Source – http://www.youngadultmoney.com/2012/09/18/should-you-pay-off-student-loans-early/
If you are interested in potentially leveraging your student loans and investing the money David Weliver (@moneyunder30) from MoneyUnder30.com wrote a great post on how to calculate what your break even return needs to be on your investment instead of paying off your loans…
http://www.moneyunder30.com/should-you-pay-off-student-loans-early
Option 3 – Pay Off Loans Fast But Still Contribute Small Amounts to Savings
Option 3 is that you should pay off your student loans as fast as possible but still take the time to set up your savings accounts and systems to be able to contribute monthly automatically.
J. Money (@BudgetsAreSexy) from BudgetsAreSexy.com is of a similar opinion stating…

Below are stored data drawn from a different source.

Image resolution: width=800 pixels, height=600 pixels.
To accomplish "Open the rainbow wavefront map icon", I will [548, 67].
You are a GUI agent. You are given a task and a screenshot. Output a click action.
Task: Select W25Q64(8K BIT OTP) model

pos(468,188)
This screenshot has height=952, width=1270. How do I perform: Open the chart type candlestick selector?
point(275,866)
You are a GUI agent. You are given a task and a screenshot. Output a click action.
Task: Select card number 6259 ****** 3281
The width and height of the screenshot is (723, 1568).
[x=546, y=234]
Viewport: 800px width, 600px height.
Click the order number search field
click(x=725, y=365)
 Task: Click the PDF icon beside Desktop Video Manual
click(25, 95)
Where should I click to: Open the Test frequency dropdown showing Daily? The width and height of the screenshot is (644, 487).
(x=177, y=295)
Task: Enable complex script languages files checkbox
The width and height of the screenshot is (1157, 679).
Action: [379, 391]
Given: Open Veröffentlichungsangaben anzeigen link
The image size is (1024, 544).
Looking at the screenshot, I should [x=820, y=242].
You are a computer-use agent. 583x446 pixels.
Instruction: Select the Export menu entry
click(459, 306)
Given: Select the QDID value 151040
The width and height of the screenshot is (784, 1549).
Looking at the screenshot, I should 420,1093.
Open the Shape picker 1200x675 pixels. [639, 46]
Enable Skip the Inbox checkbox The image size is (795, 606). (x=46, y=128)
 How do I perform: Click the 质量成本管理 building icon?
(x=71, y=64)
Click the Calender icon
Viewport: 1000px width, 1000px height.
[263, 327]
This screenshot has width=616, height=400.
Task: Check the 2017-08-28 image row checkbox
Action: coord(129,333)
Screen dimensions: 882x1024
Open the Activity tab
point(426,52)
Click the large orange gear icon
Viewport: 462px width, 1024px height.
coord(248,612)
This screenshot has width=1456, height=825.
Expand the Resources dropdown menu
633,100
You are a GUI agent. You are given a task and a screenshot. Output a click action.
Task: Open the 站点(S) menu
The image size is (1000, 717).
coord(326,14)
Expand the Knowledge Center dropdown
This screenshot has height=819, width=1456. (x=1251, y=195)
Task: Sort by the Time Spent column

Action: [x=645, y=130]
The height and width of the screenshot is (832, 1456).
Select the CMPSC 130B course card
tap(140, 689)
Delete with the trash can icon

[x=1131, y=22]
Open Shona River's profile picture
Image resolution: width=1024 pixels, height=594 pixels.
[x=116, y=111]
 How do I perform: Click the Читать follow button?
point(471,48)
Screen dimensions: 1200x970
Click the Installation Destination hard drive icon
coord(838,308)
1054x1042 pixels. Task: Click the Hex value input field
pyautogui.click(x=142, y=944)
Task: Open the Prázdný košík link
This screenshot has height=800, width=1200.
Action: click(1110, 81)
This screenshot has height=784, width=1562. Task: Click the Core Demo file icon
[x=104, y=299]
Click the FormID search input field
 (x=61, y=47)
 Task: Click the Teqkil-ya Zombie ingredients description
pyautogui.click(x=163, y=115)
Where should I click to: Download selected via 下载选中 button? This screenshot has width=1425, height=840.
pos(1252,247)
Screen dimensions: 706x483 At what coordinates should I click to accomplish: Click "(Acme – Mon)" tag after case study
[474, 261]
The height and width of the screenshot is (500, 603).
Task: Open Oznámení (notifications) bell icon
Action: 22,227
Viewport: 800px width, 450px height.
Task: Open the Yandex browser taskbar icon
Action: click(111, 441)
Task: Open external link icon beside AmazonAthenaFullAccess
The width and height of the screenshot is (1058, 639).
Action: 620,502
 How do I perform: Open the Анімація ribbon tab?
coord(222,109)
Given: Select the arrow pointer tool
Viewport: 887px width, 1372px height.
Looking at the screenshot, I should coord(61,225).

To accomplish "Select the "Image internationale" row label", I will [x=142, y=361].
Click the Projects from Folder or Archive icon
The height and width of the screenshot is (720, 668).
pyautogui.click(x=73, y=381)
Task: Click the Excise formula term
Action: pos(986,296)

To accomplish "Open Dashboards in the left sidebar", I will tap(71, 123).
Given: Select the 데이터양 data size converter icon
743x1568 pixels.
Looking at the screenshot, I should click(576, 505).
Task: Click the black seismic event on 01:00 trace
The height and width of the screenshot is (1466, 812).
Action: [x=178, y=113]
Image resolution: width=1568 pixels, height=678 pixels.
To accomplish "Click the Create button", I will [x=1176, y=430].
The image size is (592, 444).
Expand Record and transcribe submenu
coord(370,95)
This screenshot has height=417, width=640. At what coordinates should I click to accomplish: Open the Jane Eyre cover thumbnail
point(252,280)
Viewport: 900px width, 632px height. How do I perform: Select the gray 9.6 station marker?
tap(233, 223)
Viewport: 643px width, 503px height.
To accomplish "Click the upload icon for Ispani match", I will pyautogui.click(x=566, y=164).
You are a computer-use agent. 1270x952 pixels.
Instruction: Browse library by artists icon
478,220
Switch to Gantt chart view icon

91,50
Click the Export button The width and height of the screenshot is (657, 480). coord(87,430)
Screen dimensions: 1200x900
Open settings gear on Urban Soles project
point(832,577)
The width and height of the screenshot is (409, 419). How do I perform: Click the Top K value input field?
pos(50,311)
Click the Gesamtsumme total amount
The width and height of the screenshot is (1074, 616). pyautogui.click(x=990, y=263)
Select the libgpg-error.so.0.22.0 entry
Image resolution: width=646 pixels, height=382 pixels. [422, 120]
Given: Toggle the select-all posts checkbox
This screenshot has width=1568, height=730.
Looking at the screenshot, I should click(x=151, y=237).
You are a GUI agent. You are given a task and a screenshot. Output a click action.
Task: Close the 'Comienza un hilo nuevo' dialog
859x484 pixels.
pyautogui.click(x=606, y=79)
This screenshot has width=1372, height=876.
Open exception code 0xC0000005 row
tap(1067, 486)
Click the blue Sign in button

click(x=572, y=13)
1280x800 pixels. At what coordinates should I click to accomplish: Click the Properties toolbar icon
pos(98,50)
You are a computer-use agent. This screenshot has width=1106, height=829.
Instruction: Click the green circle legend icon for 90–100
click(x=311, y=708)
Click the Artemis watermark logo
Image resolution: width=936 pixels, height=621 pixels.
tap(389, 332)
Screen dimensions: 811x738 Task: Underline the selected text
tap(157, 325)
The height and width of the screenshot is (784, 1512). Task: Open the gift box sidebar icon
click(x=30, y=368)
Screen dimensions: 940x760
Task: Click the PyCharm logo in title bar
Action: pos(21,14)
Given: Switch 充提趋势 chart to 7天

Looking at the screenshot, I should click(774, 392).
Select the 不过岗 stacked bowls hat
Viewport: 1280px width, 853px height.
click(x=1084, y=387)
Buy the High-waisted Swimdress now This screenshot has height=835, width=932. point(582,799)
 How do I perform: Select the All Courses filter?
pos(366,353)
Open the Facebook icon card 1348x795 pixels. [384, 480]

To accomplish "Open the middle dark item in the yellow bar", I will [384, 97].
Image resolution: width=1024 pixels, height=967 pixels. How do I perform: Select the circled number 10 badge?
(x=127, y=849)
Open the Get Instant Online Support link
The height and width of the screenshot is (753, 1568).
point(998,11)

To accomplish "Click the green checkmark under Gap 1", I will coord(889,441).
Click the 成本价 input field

The best answer here, and probably the most boring, is to work on all things at the same time. Start paying off a little debt while also saving up and living your life as stress-free as possible. That latter part being the most important here (although easier said than done). Yes it sucks being in thousands of dollars of debt, but we also can’t let it ruin our day to day lives. So I think it’s first worth figuring out how much money you think you’d need in savings to feel comfy right now, and then at the same time how much you can put toward paying off your loans every month while still living normally. Unfortunately there’s no magical %’s here that fits everyone. (Which sucks, I know)
Source – http://www.budgetsaresexy.com/2011/05/help-a-reader-student-loans-or-savings/
My Reason For Recommending Option 3 – The benefit of setting up a system and getting into the practice of automating your savings is worth more than a potential interest difference between savings and debt repayment. The beauty of option 3 is that when you have paid off your student loan you already have the systems in place to transfer the monthly debt repayment into retirement savings.
I am definitely in agreement with option #2 – I believe I can do better investing in my own business than the 6% interest rate on my student loan. Interesting points of view, thanks for sharing.
Linda, thanks for commenting. That is an interesting twist I hadn’t thought of…if you own your own business. In your situation with owning your own business it definitely becomes an interesting question as to whether or not to pay only the minimum and pour money into your business anticipating a higher return.
I did option 3 – back in the day. I would have preferred option 1, but the income just want there for it to be a reasonable choice. I new I had to start saving in my early twenties inorder to take advantage of compounding interest.
Thanks for the comment, yah getting compound interest working for you as soon as possible once you are out of school is great.
Thanks for including my point of view. I think it really comes down to two things: 1) Interest rate on the loan 2) Inflation rate (over the course of the loan, not just RIGHT NOW). If inflation ends up being much smaller than expected, or decreases, you can always just throw all the savings at it if you are psychologically sick of having the student loan. I don’t understand why people with low interest rates want to pay off their loans asap, though. Makes no financial sense.
Cool! Glad you found my article helpful 🙂 The more info we can put out there to help people, the better! Have a great week over there.
Thanks for the comment, and great article!
I went with option #1 with my $22,000 in student loan debt. I just couldn’t imagine it sticking around any longer than it had to… and now we’re able to do our round the world trip as we’re debt free and have money saved 🙂
Congrats Dan on paying off your loans and enjoy your impressive trips!